Transcribe exactly each line of the entries, from the opening line to the line with "cardabilities.blogspot.com (1162, 1175)", with both of those lines included.

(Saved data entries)
--------------------------------

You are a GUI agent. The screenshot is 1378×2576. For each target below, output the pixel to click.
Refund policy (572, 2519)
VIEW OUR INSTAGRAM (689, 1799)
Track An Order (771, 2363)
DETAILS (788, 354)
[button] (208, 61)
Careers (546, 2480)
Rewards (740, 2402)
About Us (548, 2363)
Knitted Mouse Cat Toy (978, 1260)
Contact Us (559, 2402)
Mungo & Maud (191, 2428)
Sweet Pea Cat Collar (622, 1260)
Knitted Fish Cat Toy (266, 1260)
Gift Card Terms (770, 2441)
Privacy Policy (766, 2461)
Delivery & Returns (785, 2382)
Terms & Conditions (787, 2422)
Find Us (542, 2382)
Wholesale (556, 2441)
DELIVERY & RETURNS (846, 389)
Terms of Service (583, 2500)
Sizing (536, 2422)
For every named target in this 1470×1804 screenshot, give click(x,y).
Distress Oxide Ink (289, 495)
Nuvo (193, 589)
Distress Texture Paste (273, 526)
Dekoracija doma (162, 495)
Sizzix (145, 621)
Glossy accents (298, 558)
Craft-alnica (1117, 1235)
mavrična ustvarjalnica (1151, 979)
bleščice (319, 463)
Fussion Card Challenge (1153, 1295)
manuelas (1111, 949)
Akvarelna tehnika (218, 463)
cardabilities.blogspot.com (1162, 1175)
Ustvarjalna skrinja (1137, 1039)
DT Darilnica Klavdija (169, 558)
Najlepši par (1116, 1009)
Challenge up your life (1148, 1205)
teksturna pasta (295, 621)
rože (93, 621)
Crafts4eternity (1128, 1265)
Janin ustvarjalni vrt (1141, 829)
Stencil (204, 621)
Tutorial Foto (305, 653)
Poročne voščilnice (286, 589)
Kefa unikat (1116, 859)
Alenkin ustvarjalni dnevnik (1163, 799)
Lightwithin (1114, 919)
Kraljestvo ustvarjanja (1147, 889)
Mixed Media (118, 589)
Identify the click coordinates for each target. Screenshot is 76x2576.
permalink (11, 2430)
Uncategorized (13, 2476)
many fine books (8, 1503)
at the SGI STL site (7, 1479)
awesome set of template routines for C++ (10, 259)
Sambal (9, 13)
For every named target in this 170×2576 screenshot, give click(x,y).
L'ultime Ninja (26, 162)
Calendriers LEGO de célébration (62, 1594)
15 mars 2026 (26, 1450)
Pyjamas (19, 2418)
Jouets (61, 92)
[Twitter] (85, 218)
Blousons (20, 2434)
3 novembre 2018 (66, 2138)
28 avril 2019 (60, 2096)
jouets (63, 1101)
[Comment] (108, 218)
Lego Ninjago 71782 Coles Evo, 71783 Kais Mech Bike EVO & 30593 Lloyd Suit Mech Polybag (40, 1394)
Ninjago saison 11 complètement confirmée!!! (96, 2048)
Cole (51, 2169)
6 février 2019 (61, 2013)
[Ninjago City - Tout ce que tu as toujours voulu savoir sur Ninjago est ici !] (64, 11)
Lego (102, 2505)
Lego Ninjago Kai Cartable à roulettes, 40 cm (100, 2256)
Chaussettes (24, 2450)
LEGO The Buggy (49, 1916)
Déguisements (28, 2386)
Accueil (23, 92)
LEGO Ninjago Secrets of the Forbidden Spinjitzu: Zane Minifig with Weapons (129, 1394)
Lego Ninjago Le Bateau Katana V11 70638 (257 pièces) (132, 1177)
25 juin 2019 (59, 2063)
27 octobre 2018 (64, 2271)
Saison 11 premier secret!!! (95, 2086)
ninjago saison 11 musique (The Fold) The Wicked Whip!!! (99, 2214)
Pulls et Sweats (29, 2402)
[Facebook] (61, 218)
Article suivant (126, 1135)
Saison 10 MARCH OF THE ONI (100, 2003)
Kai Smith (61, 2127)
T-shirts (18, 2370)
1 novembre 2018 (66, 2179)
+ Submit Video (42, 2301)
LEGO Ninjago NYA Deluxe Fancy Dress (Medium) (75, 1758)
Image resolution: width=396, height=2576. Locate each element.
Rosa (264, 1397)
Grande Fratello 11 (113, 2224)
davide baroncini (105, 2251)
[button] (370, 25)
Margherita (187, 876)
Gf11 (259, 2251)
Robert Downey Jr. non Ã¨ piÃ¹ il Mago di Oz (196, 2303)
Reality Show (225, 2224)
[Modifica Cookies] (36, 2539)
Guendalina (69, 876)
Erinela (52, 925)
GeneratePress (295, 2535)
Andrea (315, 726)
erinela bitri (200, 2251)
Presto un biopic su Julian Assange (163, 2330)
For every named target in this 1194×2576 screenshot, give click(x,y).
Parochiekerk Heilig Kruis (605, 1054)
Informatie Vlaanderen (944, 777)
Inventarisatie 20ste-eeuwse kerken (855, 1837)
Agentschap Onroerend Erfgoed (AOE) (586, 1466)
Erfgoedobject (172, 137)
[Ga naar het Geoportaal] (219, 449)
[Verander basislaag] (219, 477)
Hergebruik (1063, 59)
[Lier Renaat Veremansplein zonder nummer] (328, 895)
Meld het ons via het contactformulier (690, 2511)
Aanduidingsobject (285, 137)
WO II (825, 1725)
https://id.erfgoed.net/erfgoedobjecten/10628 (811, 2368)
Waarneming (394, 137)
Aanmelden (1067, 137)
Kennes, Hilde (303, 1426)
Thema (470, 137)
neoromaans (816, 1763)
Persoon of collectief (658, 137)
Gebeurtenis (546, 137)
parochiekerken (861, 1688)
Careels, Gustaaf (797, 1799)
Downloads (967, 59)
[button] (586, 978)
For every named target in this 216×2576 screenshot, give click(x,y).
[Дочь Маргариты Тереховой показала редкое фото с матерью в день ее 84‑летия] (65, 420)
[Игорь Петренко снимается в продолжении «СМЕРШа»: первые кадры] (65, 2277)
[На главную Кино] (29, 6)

--------------------------------

Exercise output:
You are a GUI agent. The screenshot is 1378×2576. For each target below, output the pixel to click.
Refund policy (572, 2519)
VIEW OUR INSTAGRAM (689, 1799)
Track An Order (771, 2363)
DETAILS (788, 354)
[button] (208, 61)
Careers (546, 2480)
Rewards (740, 2402)
About Us (548, 2363)
Knitted Mouse Cat Toy (978, 1260)
Contact Us (559, 2402)
Mungo & Maud (191, 2428)
Sweet Pea Cat Collar (622, 1260)
Knitted Fish Cat Toy (266, 1260)
Gift Card Terms (770, 2441)
Privacy Policy (766, 2461)
Delivery & Returns (785, 2382)
Terms & Conditions (787, 2422)
Find Us (542, 2382)
Wholesale (556, 2441)
DELIVERY & RETURNS (846, 389)
Terms of Service (583, 2500)
Sizing (536, 2422)
For every named target in this 1470×1804 screenshot, give click(x,y).
Distress Oxide Ink (289, 495)
Nuvo (193, 589)
Distress Texture Paste (273, 526)
Dekoracija doma (162, 495)
Sizzix (145, 621)
Glossy accents (298, 558)
Craft-alnica (1117, 1235)
mavrična ustvarjalnica (1151, 979)
bleščice (319, 463)
Fussion Card Challenge (1153, 1295)
manuelas (1111, 949)
Akvarelna tehnika (218, 463)
cardabilities.blogspot.com (1162, 1175)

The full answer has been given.